Right of reply – ophthalmology
RANZCO president Professor Nitin Verma says ophthalmologists are qualified medical practitioners with a long and comprehensive medical and surgical training course spanning over a decade and a half.
“As such, they are best placed to diagnose and treat the patient with eye disease. Part of their training involves the prescription of systemic medication that also requires extensive medical training, clinical judgement, and experience,” he says.
Verma says oral medicines are uncommonly prescribed in the management of most ocular conditions and – except in some disease categories – their use is generally not considered routine.
“When required, however, there are significant considerations including the choice of agent, dose, risk of adverse reactions and the management of co-morbidities. Additionally, there are a broad range of systemic and topical drug interactions and side effects that doctors are aware of and are capable of managing. Some of these could be associated with serious morbidity and could even be fatal. Ophthalmologists are prepared for this through their extensive basic medical and ophthalmic education which trains them to recognise and manage these events,” he says.
“Extending prescribing of oral medications to optometrists, who do not have the appropriate medical training, the experience and above all, do not have the need to prescribe oral medication routinely, could compromise patient safety.
“Finally, the responsibility of looking after the patient with an ocular problem needing oral medication does not stop at the prescription of the drug but also extends to having the knowledge and infrastructure to be able to handle the side effects and adverse drug interactions that could ensue. The reality is that the system is not set up for that and any adverse reaction in this regard could be very serious,” Verma says.
He says RANZCO cannot comment on the decision of other countries to allow optometrists to prescribe oral medication, except to say that each country has a different health system.

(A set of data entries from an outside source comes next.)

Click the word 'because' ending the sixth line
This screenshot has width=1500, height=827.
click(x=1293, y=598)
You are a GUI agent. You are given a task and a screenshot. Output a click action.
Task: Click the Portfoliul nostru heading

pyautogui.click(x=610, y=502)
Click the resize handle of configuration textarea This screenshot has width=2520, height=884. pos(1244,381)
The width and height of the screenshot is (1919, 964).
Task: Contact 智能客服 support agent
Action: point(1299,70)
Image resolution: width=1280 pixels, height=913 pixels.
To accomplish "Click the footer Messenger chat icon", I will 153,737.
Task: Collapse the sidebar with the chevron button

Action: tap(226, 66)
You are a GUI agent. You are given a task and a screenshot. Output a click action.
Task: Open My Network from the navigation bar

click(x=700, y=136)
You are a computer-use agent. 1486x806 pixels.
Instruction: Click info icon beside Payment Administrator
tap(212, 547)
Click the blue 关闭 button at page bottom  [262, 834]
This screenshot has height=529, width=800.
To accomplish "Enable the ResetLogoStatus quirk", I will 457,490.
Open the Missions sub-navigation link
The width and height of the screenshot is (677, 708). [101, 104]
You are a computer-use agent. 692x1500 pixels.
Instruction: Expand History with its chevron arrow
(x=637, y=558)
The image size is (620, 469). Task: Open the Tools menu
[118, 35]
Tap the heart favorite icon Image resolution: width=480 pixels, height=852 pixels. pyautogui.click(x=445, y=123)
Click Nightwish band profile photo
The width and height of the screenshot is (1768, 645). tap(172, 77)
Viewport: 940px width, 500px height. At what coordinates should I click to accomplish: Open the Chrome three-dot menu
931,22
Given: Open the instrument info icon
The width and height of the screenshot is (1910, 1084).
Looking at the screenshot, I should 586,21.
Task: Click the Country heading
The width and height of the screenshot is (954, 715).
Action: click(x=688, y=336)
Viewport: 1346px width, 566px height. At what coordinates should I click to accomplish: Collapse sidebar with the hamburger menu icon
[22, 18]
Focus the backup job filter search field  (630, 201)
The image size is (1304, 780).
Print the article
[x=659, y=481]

“To illustrate the point that the right to prescribe oral therapeutic agents is not needed, the data from New Zealand is self-illuminating. In 2019, only about 4% of prescriptions by optometrists were for oral medications, and the most commonly prescribed medication was an oral antibiotic. We believe that for ocular disorders serious enough to need oral antibiotics for their management, early referral to an ophthalmologist should be considered.
“In summary, RANZCO does not support optometrists prescribing oral medications and holds the view that in such uncommon situations where they are considered necessary for the reasons outlined above, involvement of an ophthalmologist in the management of the problem would be the appropriate course of action.”
Australian Society of Ophthalmologists (ASO) president Associate Professor Ashish Agar says organisation’s position is in alignment with the Australian Medical Association (AMA), as outlined in its 2019 policy document.
Its policy states that only medical practitioners are trained to make a complete diagnosis, monitor the ongoing use of medicines and to understand the risks and benefits inherent in prescribing.
“Only medical practitioners currently meet the high standards required by the NPS MedicineWise Prescribing Competency Framework in order to safely prescribe independently,” it states.
“The AMA therefore does not support independent prescribing by non- medical health practitioners outside a collaborative arrangement with a medical practitioner. Prescribing by non-medical practitioners should only occur within a medically led and delegated team environment in the interests of patient safety and quality of care.”
Further, according to its policy, the AMA recommends a system of mandatory referral to a registered medical practitioner where appropriate clinical criteria and outcomes are not achieved within a specific time frame.
“Oral agents can have, and have had, serious adverse effects including death, and so in the interests of patient safety, we agree with the AMA that they should only be prescribed by medical practitioners,” Agar says.